When a human writes code, they understand the hierarchy of an HTML document. When an AI "vibe codes," it might generate one part of the site, forget it exists, and then generate it again when prompted for a change. Without a human to prune the branches, the code grows into a tangled thicket.
The audit also found empty CSS files being served to the client. Why? Because the AI started a task, got distracted, and nobody told it to stop. These empty files still require a request and a handshake, adding more latency to an already bloated experience.
The Accessibility Crisis
Perhaps the most disappointing part of the Gary’s List saga was the total failure of accessibility. This was a site designed for civic engagement in San Francisco. It is the one place where you absolutely cannot afford to ignore users with visual impairments.
The audit found 47 images with empty alt text. For a user with a screen reader, those 47 images simply do not exist or are read out as gibberish. This is not just a "vibes" issue; it is a fundamental failure to build for the community. It proves that while AI can predict what a website looks like, it has no understanding of who the website is for.

AI is a Token Predictor, Not an Engineer
The core of the problem is a misunderstanding of what Large Language Models actually do. AI is a raw token predictor. It is a high speed statistical engine that guesses what comes next based on patterns. It does not have intent. It does not have a mental model of how a database should scale or how a user feels when a page takes five seconds to load.
Vibe coding assumes that the "feeling" of the prompt is enough to ensure the quality of the output. But software engineering is about constraints, edge cases, and longevity. If you have no process, AI just magnifies the mess. It gives you 400,000 lines of slop instead of 40 lines of clear logic.

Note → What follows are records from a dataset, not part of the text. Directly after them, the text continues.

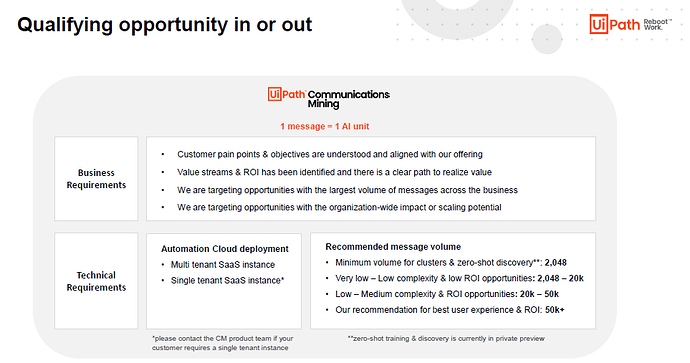Click the Very low – Low complexity line
Image resolution: width=690 pixels, height=363 pixels.
click(x=459, y=279)
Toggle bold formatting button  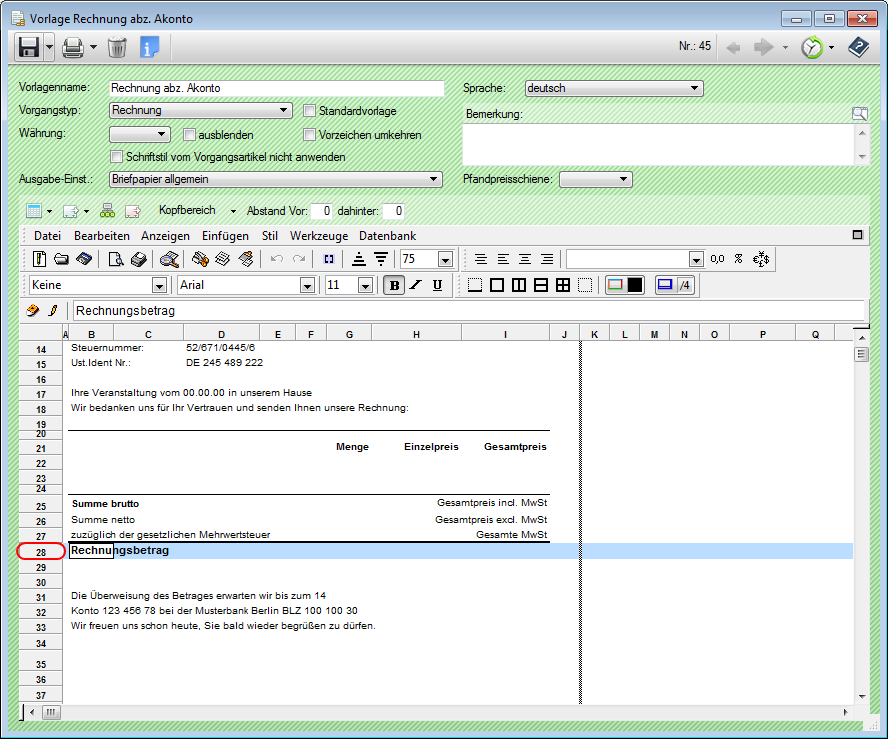pyautogui.click(x=394, y=285)
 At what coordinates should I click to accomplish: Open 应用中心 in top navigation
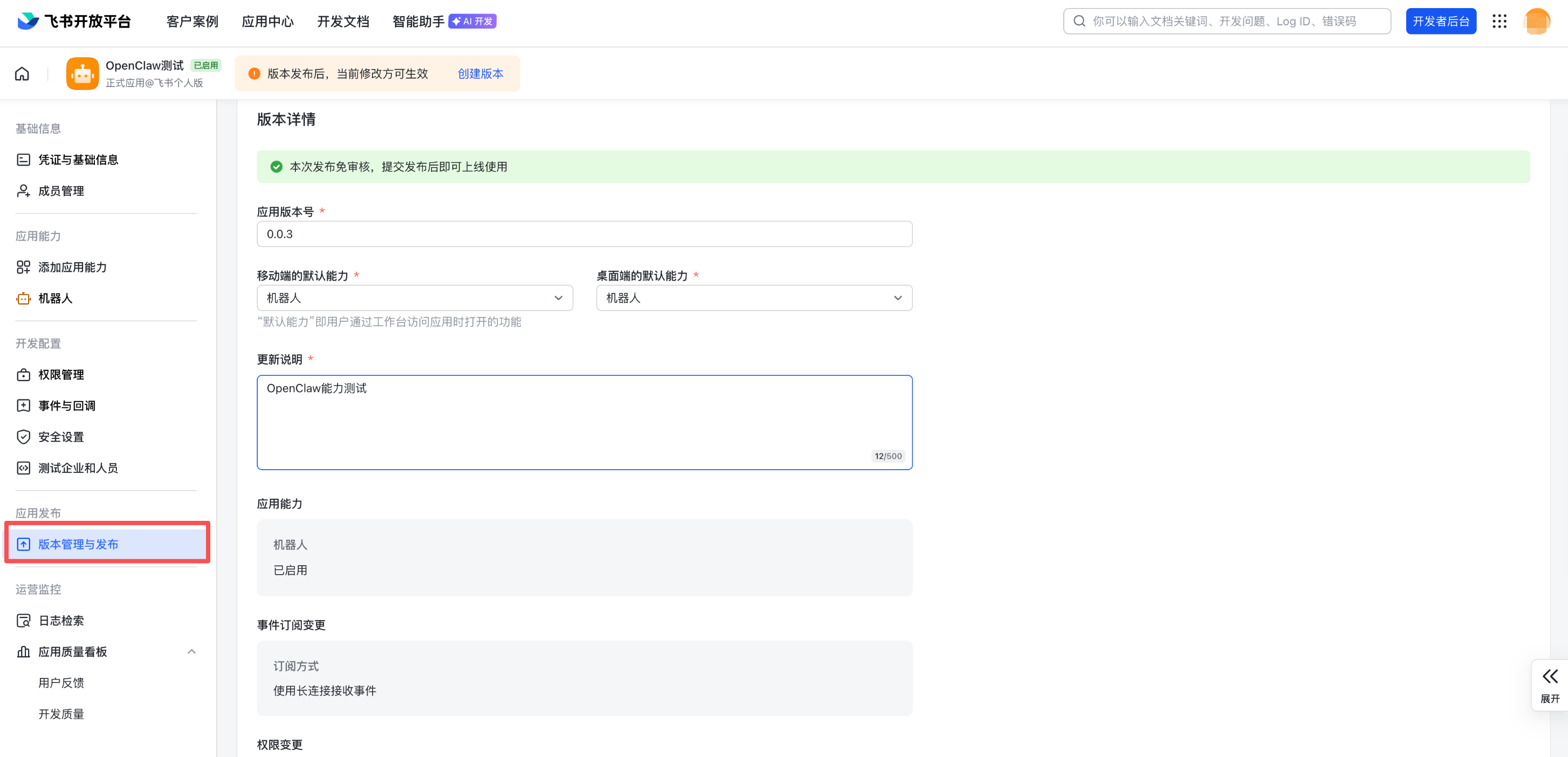tap(267, 22)
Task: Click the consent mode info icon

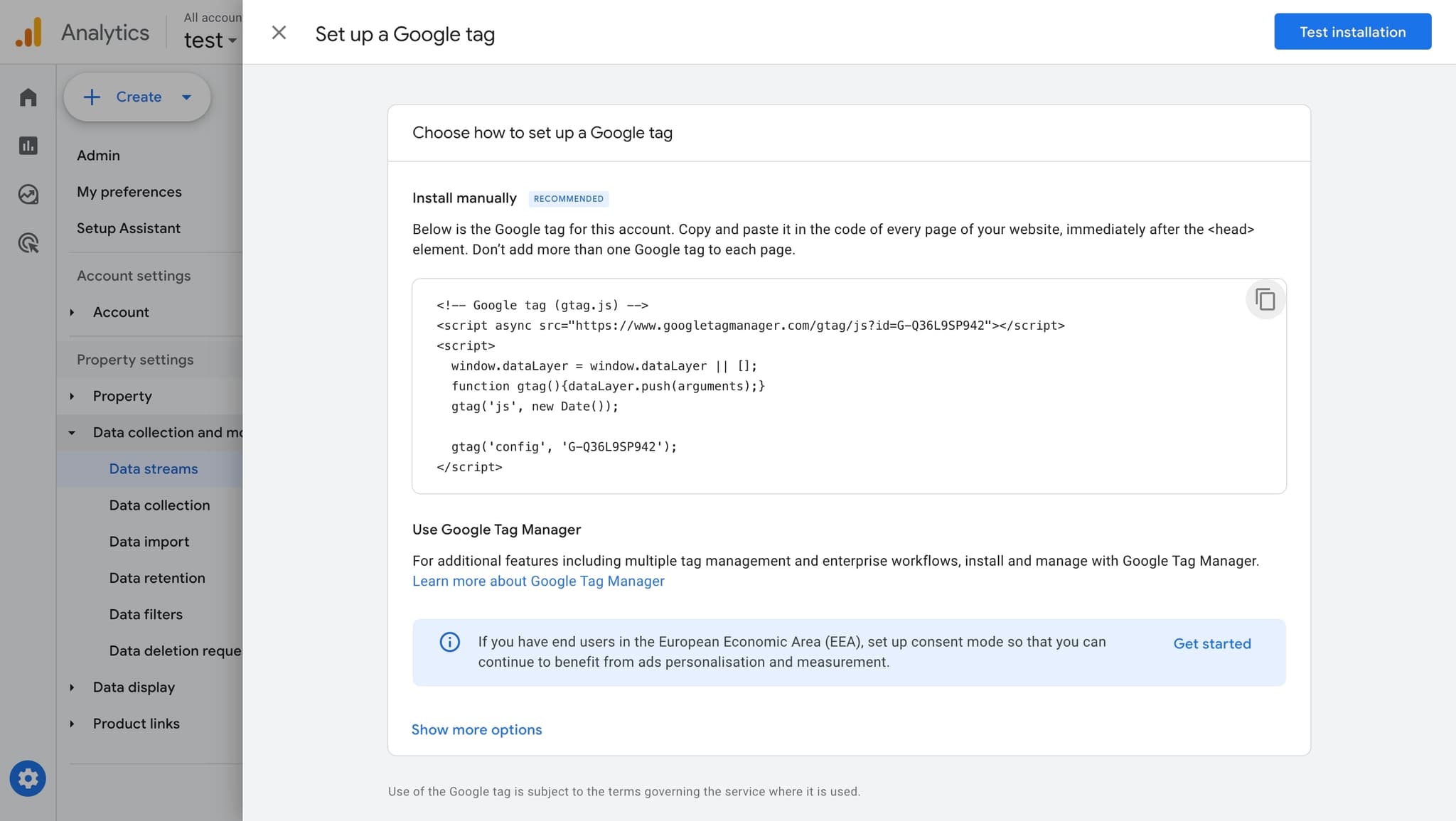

The 100x Trap and Shipping Streaks
We are currently seeing the "100x Trap" play out in real time. Organizations like Y Combinator often push for "shipping streaks" and rapid iteration. In the pre AI era, this meant working harder and smarter. In the AI era, it has turned into a race to see who can generate the most "slop" the fastest.

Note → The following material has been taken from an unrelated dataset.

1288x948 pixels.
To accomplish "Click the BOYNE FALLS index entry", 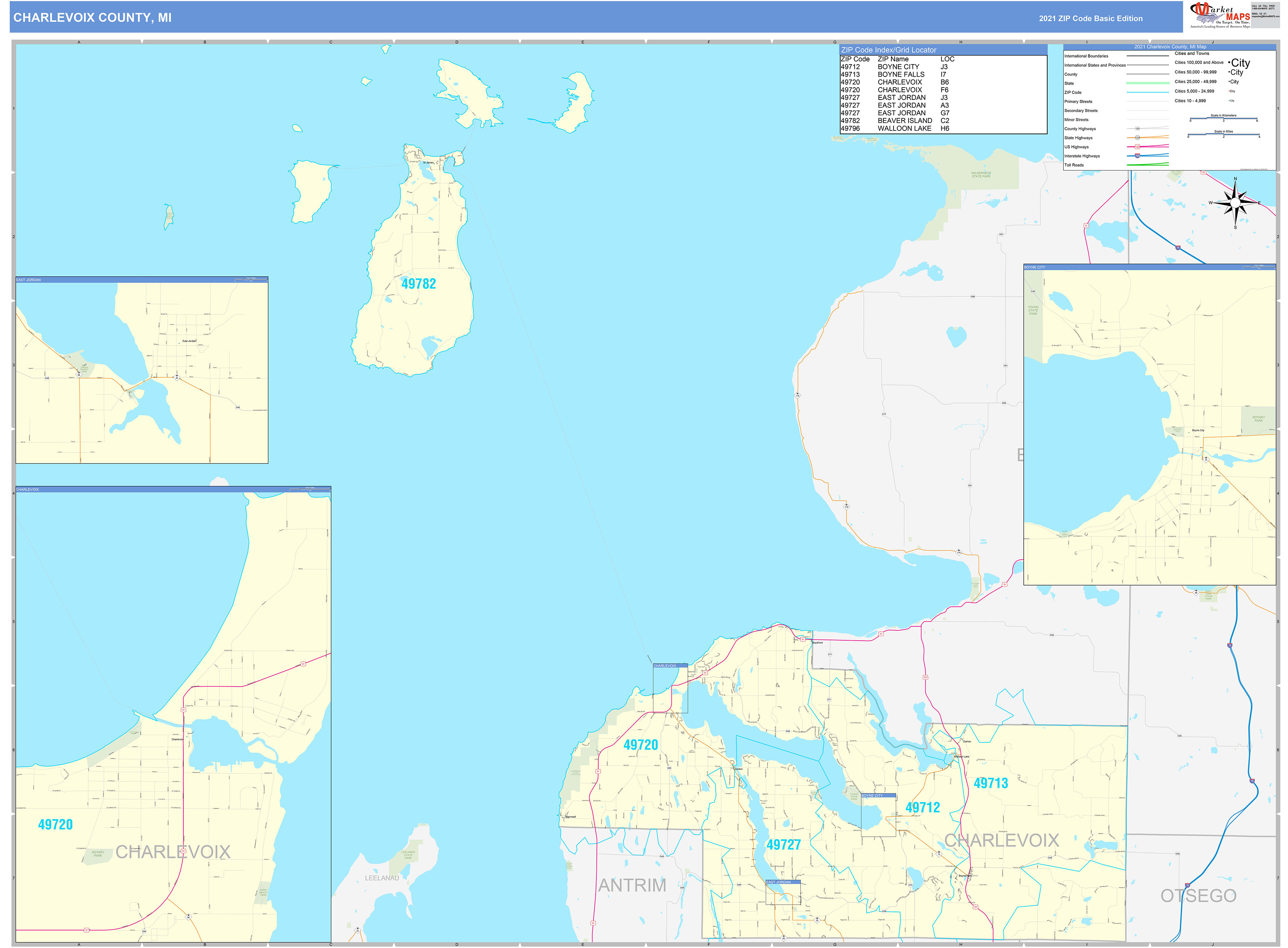I will 901,75.
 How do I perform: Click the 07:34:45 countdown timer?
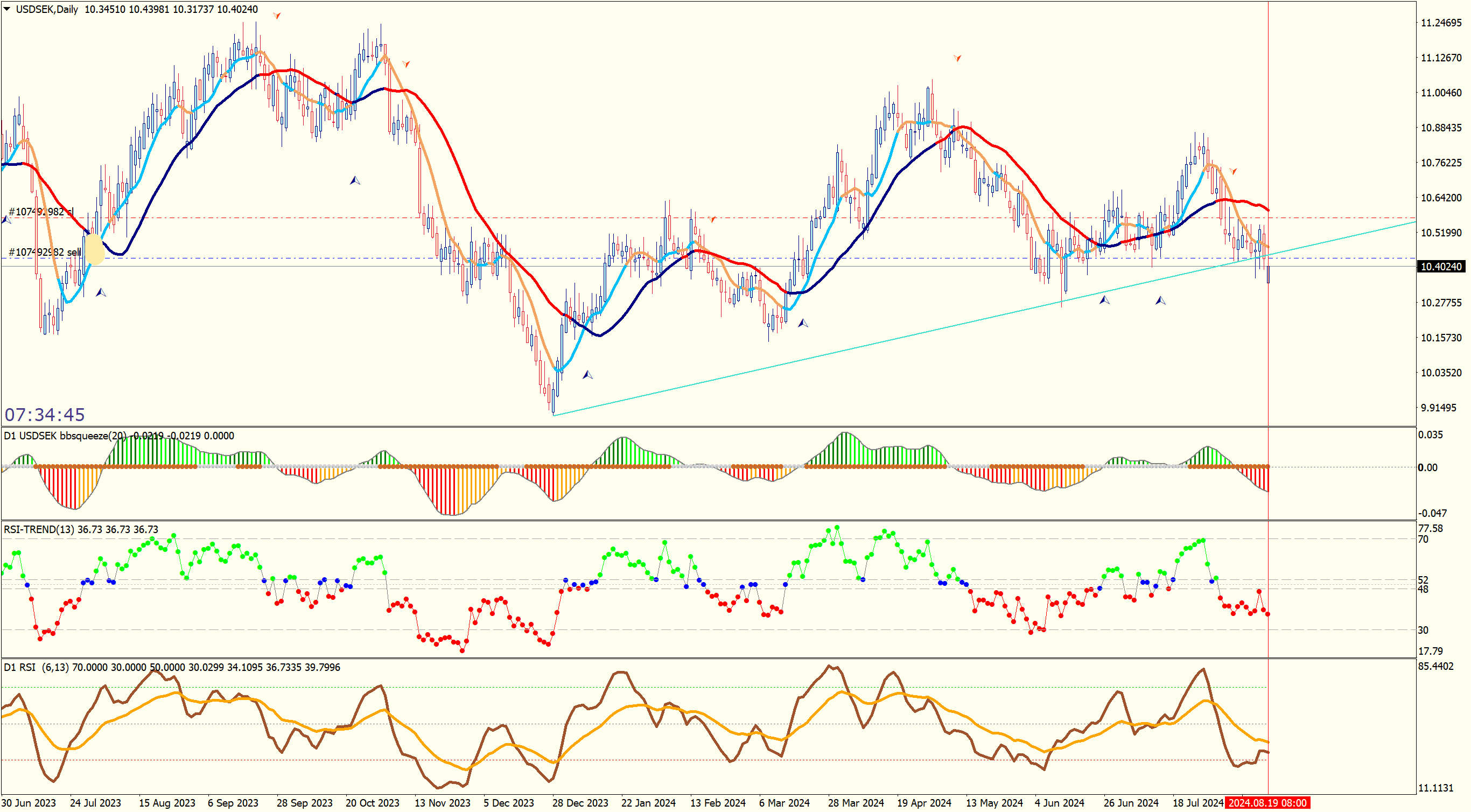click(45, 415)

This culture is creating a generation of "AI pilled" developers who value the act of shipping over the quality of the product. They are trading their reputations for a momentary dopamine hit of a "Live" URL. But as the Gary’s List audit shows, the internet never forgets a 6.4MB homepage. Building with AI should make us better architects, not just faster typists.

The Fenix Ethos: Meaning vs. Trash
In our philosophy, we believe in building tools with meaning. There is a "Fenix" ethos to creation: you take the raw elements and refine them into something powerful and lasting. True creation is not about dumping 400,000 lines of automated trash onto a server. It is about using the best tools available, including AI, to reach a higher level of precision.

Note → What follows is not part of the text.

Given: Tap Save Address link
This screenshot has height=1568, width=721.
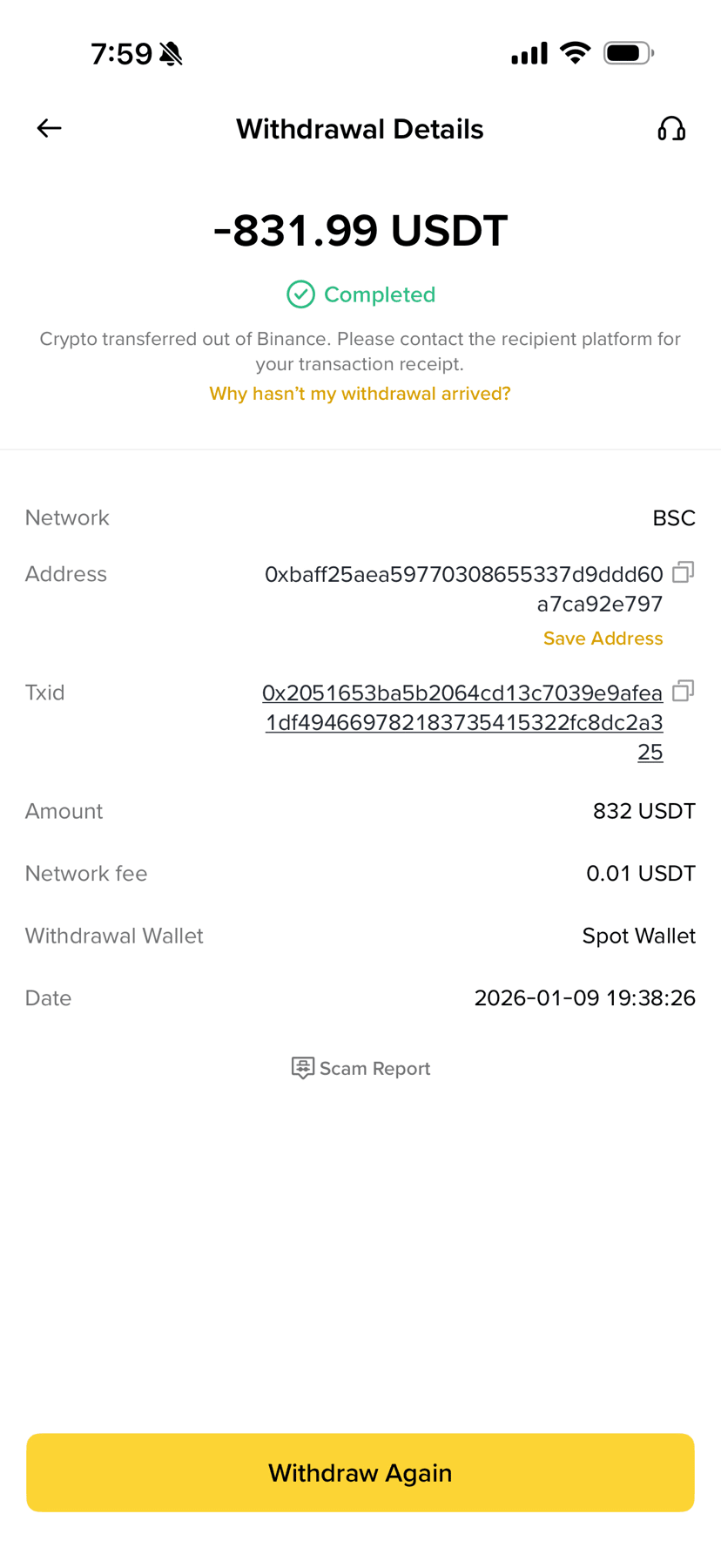Looking at the screenshot, I should click(x=603, y=639).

AI is an incredible tool for brainstorming, boilerplate generation, and refactoring. But it is not a replacement for code review or architectural intent. If you let the "vibe" drive the car, you are going to crash into a wall of technical debt.
Conclusion: Don't Let Your Vibe Crash
The lesson from the 400,000 line disaster is simple: Engineering still matters.
AI can give you a head start, but it cannot finish the race for you. If you are not looking at your network tab, if you are not checking your alt tags, and if you are not auditing your requests, you are not building a product. You are just creating a very expensive hallucination.
Use AI to empower your engineering, not to bypass it. Don't let your "vibe" crash your production environment. Build something that is light, fast, and accessible. Because at the end of the day, 40 lines of code that work perfectly for every user will always beat 400,000 lines of AI slop.